#### [Task to complete]
Find the lines of the material below that include the string "computer", then copy each one.
++++++++++++++++++++
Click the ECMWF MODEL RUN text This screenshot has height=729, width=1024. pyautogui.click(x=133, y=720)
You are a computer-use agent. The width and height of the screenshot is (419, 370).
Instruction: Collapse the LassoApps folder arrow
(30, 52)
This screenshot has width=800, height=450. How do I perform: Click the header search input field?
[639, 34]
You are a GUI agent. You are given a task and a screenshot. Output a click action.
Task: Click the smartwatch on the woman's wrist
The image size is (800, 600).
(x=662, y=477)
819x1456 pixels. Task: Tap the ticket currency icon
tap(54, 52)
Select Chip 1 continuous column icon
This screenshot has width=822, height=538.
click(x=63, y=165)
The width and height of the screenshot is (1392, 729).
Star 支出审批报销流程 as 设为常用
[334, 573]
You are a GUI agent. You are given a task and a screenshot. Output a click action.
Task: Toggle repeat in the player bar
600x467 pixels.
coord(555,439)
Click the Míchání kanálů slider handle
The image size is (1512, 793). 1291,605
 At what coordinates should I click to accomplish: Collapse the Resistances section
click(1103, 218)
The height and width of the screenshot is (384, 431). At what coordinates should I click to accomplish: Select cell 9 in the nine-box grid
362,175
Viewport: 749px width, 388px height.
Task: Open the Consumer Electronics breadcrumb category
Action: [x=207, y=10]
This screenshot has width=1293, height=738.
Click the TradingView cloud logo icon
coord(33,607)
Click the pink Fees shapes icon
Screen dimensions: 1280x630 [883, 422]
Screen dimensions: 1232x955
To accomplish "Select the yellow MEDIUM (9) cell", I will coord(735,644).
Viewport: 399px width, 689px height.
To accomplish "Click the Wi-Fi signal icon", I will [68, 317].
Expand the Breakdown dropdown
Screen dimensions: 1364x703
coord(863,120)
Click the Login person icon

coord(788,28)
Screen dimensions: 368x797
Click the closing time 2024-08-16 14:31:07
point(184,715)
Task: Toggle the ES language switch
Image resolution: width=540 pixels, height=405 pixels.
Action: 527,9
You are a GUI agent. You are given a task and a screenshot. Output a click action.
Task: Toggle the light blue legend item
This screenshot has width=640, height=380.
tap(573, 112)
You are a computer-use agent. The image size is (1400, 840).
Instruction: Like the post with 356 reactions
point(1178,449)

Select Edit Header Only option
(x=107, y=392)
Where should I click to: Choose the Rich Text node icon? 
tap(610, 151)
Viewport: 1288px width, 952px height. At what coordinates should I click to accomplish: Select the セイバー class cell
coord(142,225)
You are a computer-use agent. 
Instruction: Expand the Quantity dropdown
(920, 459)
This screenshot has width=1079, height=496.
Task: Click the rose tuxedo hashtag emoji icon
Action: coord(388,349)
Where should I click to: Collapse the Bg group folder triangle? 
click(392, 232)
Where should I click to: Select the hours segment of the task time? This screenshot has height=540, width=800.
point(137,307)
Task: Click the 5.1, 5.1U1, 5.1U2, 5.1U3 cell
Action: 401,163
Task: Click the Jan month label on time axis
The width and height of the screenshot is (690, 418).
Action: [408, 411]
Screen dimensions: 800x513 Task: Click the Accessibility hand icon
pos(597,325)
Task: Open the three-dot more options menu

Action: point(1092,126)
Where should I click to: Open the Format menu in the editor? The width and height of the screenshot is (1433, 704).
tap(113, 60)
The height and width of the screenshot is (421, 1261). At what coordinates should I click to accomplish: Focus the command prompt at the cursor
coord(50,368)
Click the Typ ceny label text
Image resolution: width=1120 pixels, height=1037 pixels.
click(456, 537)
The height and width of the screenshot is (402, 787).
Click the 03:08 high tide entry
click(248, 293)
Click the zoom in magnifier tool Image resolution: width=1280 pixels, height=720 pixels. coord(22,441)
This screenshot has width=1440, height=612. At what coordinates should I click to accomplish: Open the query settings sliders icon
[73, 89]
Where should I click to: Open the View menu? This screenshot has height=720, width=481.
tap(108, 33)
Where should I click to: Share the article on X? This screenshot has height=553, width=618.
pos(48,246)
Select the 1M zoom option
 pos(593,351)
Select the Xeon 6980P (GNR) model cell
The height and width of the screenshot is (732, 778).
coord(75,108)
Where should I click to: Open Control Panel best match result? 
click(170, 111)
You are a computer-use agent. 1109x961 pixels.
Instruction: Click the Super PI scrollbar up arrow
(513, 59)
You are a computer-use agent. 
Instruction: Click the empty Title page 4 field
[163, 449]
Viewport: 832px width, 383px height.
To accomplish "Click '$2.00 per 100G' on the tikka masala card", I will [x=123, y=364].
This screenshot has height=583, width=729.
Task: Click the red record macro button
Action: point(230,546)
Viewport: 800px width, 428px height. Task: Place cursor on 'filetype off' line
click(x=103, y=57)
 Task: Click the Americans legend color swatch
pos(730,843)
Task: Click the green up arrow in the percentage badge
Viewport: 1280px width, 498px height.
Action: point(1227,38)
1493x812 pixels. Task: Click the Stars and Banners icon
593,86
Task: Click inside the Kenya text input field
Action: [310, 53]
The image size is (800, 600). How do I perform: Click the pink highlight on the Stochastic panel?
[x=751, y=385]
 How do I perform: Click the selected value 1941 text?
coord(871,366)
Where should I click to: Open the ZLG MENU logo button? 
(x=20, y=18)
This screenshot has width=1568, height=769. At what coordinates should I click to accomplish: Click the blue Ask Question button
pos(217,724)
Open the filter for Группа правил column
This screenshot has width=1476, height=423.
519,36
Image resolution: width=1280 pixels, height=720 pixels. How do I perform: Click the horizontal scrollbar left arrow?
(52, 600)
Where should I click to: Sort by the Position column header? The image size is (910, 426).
++++++++++++++++++++
#### [Exercise response]
You are a computer-use agent. The width and height of the screenshot is (419, 370).
You are a computer-use agent. The image size is (1400, 840).
You are a computer-use agent. 
You are a computer-use agent. 1109x961 pixels.
You are a computer-use agent. 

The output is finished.